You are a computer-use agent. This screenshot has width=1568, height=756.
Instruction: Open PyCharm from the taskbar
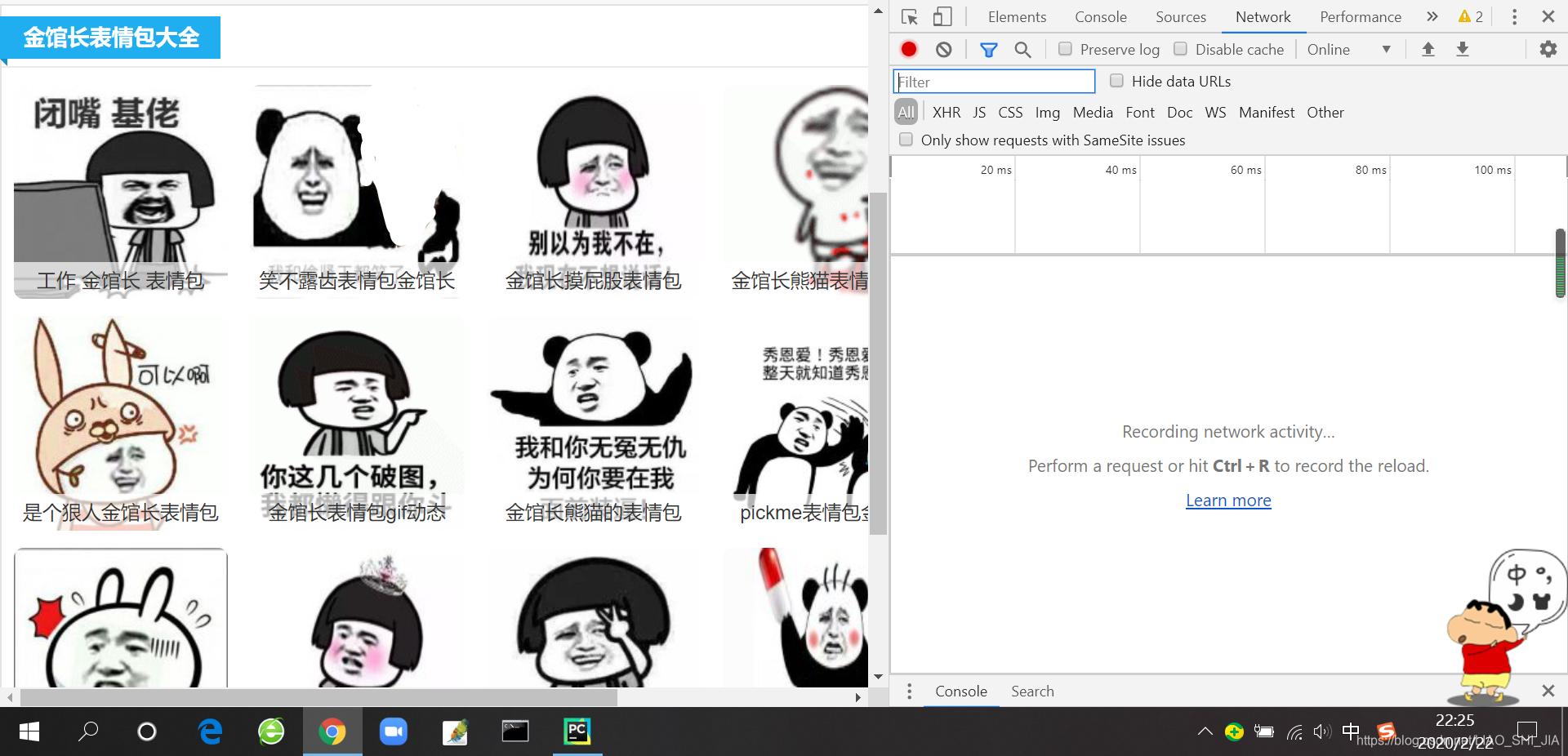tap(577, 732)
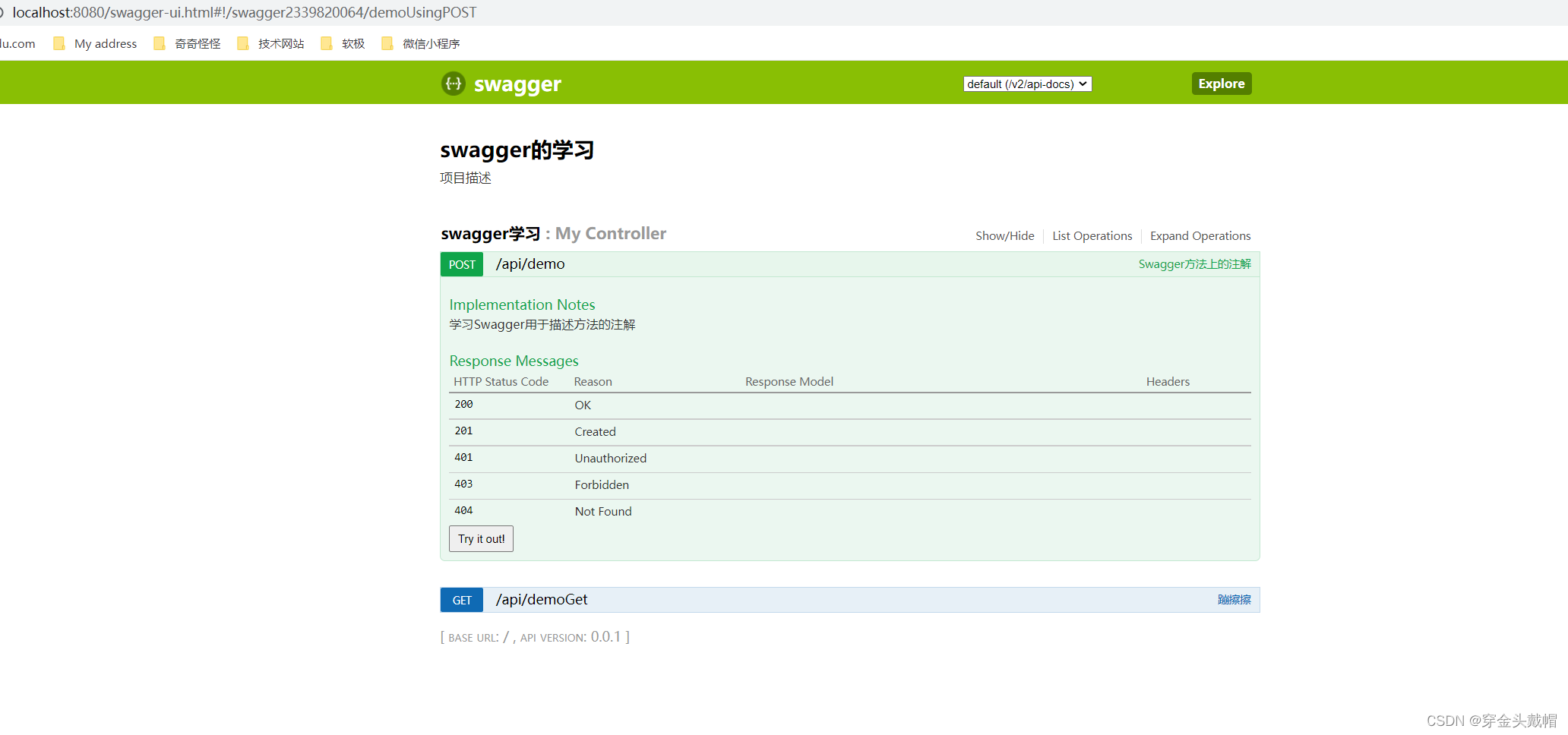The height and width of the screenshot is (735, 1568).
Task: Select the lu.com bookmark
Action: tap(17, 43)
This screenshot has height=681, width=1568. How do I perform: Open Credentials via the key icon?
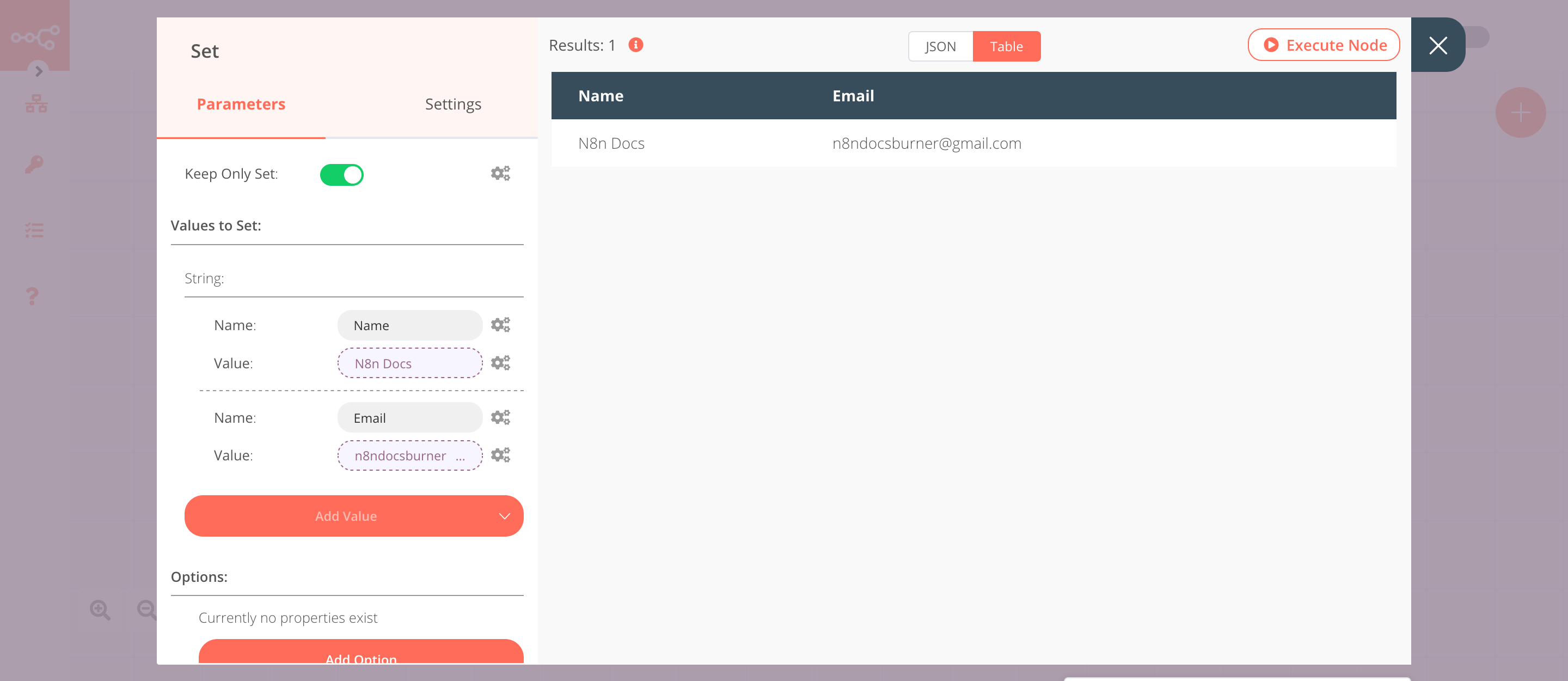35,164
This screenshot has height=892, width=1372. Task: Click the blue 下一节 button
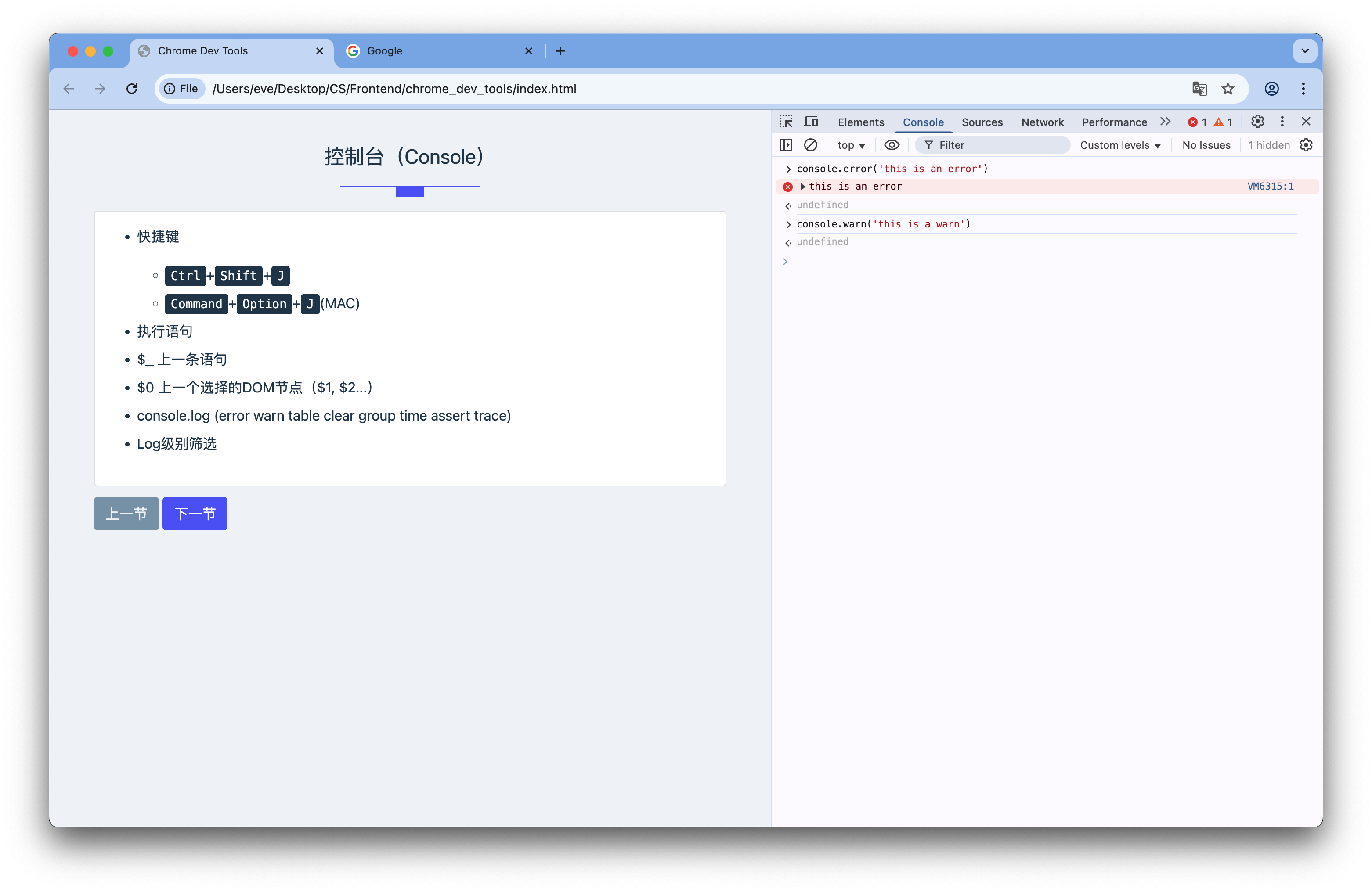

══════

== What the task asks ==
Reproduce each line of the records exactly and exclude any images.

== Answer to this problem ==
You are a computer-use agent. This screenshot has width=1568, height=756.
Instruction: Open PyCharm from the taskbar
tap(577, 732)
The height and width of the screenshot is (735, 1568).
Task: Select the lu.com bookmark
Action: tap(17, 43)
This screenshot has height=681, width=1568. How do I perform: Open Credentials via the key icon?
35,164
This screenshot has height=892, width=1372. Task: Click the blue 下一节 button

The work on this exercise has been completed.